“War has entered every home”: the exodus of Russians to evade conscription

Some Russians of draft age scrambled to leave the country Thursday to escape their country’s biggest conscription campaign since World War II, as world powers at the United Nations demanded that Moscow be held accountable for alleged atrocities in Ukraine.

Russian Foreign Minister Sergei Lavrov defended Moscow and responded defiantly, accusing Kyiv and its Western allies of threatening his country, before withdrawing at the end of his speech to the Security Council.

Surveys in Russia indicated widespread domestic support for Moscow’s intervention in Ukraine and much higher approval rates for Putin than before the February 24 invasion.

But the mass recruitment, which is aimed at recruiting 300,000 soldiers, may be a gamble for Putin following his promises that this will not happen and heavy Russian losses in Ukraine.

Prices for airline tickets from Moscow have risen to more than 5,000 euros for one-way trips to the nearest foreign locations, with most of them sold out in the coming days. Traffic has also increased at the border crossings with Finland and Georgia.

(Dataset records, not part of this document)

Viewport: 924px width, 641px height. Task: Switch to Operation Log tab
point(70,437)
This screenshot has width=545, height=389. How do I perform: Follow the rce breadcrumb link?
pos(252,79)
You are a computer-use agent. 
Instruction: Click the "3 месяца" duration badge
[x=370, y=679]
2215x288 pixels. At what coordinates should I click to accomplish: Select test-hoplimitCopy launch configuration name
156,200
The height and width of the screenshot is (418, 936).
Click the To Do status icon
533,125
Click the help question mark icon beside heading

A source in the tourism industry stated: “This is a panic request from people who are afraid they won’t be able to leave the country later – people are buying tickets who don’t care where they’re going.”

Anti-war protests erupted in 38 Russian cities, with more scheduled for the weekend. It resulted in the arrest of more than 1,300 people on Wednesday, a monitoring group reported. Independent news sources said that some of the detainees were ordered to come to the recruitment offices on Thursday, the first full day of the conscription.

“Now, because of the mobilization, for most Russian citizens, Russia’s war against Ukraine is not something on TV or the Internet, but something that has entered every Russian home,” Ukrainian President Volodymyr Zelensky said in a video address Thursday evening.

Russia said reports of mass exodus were exaggerated.

Russian news agencies reported Thursday that 10,000 people volunteered to fight even before their summons papers arrived, citing the Russian General Staff.

Putin’s mobilization plans come as the Russian military has been facing major setbacks in northeastern Ukraine since the beginning of the month.

On Wednesday, he announced plans to annex four Ukrainian regions and said his threat to use nuclear weapons was not a “hoax”.